> _Exercise data_
>>>

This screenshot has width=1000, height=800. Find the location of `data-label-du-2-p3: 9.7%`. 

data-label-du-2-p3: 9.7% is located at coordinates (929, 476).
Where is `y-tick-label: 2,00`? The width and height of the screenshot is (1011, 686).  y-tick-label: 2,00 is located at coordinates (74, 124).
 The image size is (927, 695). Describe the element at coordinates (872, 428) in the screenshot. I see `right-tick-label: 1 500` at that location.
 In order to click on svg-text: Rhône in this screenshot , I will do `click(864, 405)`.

<<<
>>>

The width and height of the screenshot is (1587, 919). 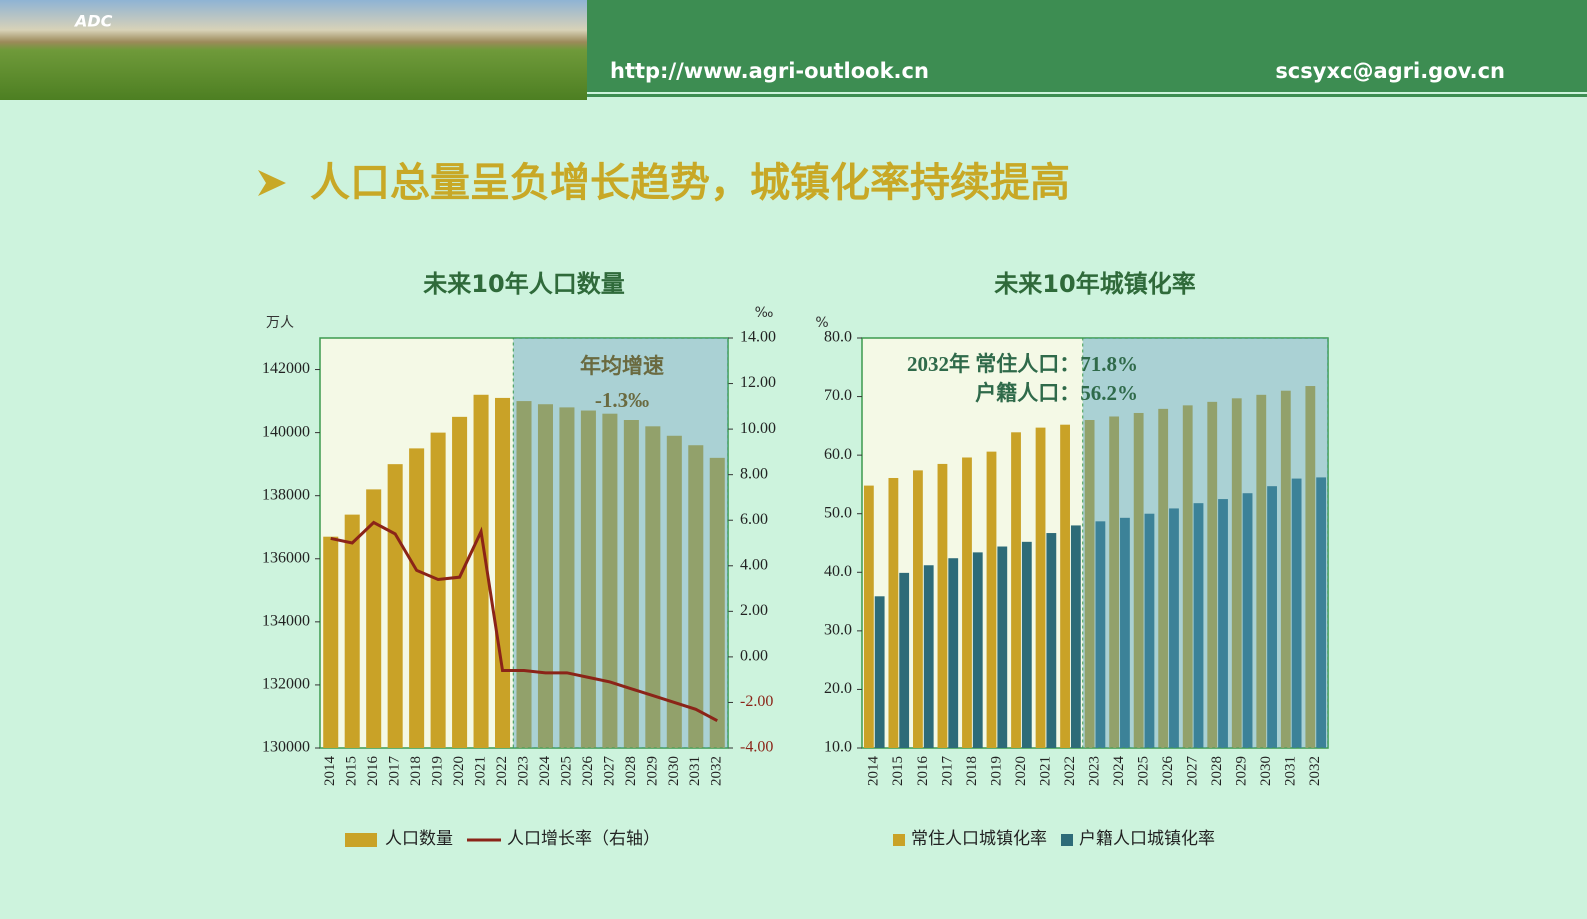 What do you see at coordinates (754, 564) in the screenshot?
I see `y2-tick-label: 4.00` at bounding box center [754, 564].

<<<

> _Task description_
Copy out the lines of the entries above, from the line containing "coordinates (74, 124)." through the line containing "In order to", with both of those lines included. Reproduce them verbatim and add nothing else.

> _Finished task_
Where is `y-tick-label: 2,00`? The width and height of the screenshot is (1011, 686).  y-tick-label: 2,00 is located at coordinates (74, 124).
 The image size is (927, 695). Describe the element at coordinates (872, 428) in the screenshot. I see `right-tick-label: 1 500` at that location.
 In order to click on svg-text: Rhône in this screenshot , I will do `click(864, 405)`.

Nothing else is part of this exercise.